++++ SUPPLIED ENTRIES

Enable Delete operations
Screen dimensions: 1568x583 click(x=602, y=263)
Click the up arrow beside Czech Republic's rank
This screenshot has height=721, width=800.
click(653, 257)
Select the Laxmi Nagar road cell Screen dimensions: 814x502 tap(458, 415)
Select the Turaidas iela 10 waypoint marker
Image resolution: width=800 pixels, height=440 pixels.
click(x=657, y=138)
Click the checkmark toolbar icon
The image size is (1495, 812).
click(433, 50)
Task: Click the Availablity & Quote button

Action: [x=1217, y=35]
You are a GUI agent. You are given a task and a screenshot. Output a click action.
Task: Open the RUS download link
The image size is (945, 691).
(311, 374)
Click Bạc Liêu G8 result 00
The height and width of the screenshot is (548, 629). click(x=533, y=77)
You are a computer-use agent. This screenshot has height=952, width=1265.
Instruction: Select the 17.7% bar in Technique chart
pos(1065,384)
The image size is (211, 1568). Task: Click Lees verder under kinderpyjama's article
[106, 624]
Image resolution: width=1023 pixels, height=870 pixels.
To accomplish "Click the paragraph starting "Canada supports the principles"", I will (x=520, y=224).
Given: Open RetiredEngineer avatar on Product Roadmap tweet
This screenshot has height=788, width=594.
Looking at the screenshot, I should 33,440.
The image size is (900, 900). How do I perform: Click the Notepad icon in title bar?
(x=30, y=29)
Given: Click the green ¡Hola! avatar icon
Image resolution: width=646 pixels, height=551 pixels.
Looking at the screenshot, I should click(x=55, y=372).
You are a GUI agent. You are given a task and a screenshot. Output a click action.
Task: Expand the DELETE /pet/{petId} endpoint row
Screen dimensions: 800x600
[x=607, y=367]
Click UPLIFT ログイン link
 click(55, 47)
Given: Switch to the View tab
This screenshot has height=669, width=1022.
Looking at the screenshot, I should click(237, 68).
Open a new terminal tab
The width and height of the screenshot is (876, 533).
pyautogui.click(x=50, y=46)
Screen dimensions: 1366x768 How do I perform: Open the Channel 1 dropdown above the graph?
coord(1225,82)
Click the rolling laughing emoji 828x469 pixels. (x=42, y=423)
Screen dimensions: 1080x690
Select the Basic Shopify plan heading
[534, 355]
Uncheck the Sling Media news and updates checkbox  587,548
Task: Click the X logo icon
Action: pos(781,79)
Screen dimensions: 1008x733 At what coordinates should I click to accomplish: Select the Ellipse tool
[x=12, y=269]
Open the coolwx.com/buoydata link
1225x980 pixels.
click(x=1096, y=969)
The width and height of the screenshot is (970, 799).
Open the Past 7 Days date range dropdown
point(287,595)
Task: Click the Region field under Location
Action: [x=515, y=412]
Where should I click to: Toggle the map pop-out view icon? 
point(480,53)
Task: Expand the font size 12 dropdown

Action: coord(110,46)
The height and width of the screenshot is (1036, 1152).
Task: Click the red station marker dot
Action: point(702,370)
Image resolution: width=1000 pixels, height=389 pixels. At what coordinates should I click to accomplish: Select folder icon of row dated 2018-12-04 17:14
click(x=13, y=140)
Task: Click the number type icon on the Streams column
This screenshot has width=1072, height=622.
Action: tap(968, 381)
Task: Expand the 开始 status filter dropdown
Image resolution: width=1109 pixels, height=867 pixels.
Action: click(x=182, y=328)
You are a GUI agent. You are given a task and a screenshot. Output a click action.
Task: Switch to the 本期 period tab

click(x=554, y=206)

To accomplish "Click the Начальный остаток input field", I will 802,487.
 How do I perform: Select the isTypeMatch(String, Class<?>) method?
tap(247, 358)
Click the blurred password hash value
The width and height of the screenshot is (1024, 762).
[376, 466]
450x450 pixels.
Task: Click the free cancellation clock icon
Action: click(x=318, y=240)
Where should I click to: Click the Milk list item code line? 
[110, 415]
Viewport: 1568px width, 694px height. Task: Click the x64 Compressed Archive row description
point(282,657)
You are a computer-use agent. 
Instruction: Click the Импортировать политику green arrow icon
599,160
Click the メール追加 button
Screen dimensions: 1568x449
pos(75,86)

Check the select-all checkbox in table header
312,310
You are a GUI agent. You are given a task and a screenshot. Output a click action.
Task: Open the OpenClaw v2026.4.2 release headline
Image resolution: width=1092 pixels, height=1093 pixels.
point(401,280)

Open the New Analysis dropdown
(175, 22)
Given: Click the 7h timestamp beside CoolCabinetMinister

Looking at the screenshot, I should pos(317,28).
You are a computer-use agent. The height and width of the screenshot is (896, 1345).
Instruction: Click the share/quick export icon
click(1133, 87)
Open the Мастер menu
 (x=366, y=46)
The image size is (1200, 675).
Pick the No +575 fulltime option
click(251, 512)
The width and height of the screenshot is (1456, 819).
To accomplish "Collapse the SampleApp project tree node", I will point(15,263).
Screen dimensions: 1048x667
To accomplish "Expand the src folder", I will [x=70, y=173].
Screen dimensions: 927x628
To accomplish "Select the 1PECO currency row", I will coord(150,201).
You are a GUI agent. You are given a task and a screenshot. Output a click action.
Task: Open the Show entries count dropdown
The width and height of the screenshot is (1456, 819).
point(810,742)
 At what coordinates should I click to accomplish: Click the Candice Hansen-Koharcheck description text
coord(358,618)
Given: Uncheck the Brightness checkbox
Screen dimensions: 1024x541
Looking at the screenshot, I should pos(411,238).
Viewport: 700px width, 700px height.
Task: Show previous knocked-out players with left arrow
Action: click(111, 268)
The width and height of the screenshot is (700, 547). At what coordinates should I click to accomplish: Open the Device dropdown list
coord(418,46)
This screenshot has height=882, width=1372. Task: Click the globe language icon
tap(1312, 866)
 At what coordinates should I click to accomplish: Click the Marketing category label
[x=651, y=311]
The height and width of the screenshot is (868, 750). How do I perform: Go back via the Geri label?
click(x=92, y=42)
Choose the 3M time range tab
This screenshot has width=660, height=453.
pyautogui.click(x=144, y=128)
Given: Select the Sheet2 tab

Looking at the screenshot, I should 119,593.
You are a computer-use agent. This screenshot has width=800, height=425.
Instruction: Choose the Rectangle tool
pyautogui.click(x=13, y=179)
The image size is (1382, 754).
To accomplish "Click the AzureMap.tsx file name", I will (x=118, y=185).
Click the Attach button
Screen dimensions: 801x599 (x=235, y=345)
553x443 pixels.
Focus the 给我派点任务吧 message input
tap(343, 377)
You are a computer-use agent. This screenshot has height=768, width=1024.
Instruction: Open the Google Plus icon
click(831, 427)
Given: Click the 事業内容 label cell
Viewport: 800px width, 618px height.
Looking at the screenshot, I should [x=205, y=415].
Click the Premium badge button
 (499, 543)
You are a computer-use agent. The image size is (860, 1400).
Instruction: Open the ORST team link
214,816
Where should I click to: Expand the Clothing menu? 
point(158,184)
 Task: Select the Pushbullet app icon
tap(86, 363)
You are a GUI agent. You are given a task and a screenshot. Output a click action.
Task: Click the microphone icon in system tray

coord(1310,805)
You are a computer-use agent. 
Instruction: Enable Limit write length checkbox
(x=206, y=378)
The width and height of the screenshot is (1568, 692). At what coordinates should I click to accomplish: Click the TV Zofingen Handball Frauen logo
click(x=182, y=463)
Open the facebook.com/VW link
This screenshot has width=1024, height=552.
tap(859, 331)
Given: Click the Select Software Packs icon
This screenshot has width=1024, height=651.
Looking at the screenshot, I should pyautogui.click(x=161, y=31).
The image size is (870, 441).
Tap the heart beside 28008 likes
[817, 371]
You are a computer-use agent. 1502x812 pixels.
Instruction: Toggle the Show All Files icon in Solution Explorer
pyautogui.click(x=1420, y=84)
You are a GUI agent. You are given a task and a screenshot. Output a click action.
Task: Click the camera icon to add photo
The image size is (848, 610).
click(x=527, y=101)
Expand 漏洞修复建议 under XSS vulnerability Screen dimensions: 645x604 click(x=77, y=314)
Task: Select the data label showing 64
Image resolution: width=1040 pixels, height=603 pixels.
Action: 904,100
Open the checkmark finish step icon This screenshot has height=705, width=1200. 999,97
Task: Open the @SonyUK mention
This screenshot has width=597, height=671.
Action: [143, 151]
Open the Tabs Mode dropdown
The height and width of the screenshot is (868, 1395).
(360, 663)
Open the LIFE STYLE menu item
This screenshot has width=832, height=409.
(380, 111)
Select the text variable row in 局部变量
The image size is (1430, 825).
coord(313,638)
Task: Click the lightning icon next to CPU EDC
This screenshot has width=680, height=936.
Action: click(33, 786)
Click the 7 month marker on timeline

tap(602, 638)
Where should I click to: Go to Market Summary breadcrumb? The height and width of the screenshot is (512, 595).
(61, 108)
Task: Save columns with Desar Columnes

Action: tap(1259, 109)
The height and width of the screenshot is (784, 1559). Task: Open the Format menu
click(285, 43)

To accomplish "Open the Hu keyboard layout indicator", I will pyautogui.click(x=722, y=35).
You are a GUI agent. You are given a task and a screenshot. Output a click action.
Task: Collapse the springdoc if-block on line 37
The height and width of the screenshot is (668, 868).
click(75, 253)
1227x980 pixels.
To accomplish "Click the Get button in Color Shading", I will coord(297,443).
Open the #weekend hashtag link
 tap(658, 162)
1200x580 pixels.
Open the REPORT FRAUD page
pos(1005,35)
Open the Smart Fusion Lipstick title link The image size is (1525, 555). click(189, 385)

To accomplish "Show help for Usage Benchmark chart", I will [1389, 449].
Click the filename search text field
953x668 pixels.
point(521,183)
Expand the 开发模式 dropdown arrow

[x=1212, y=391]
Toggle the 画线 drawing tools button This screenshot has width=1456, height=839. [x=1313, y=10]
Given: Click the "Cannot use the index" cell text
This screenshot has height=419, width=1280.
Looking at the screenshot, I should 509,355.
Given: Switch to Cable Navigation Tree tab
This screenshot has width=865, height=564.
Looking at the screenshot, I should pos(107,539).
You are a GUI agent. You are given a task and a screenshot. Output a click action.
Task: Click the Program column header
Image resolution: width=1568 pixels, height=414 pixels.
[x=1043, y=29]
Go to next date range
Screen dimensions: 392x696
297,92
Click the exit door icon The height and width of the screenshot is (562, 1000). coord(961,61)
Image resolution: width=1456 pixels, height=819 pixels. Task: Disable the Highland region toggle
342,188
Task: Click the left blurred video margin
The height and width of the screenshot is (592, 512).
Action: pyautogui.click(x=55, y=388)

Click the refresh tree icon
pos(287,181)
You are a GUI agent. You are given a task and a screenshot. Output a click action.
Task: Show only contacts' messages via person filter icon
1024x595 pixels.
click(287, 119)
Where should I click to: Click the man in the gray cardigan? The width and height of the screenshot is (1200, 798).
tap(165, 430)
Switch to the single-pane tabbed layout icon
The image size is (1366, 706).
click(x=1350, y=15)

++++++++

### PROBLEM DESCRIPTION:
Nothing but the lines from the one with "953x668 pixels." through the last line of the records above should be retyped, and those word for word.

### REPLY:
953x668 pixels.
point(521,183)
Expand the 开发模式 dropdown arrow

[x=1212, y=391]
Toggle the 画线 drawing tools button This screenshot has width=1456, height=839. [x=1313, y=10]
Given: Click the "Cannot use the index" cell text
This screenshot has height=419, width=1280.
Looking at the screenshot, I should 509,355.
Given: Switch to Cable Navigation Tree tab
This screenshot has width=865, height=564.
Looking at the screenshot, I should pos(107,539).
You are a GUI agent. You are given a task and a screenshot. Output a click action.
Task: Click the Program column header
Image resolution: width=1568 pixels, height=414 pixels.
[x=1043, y=29]
Go to next date range
Screen dimensions: 392x696
297,92
Click the exit door icon The height and width of the screenshot is (562, 1000). coord(961,61)
Image resolution: width=1456 pixels, height=819 pixels. Task: Disable the Highland region toggle
342,188
Task: Click the left blurred video margin
The height and width of the screenshot is (592, 512).
Action: pyautogui.click(x=55, y=388)

Click the refresh tree icon
pos(287,181)
You are a GUI agent. You are given a task and a screenshot. Output a click action.
Task: Show only contacts' messages via person filter icon
1024x595 pixels.
click(287, 119)
Where should I click to: Click the man in the gray cardigan? The width and height of the screenshot is (1200, 798).
tap(165, 430)
Switch to the single-pane tabbed layout icon
The image size is (1366, 706).
click(x=1350, y=15)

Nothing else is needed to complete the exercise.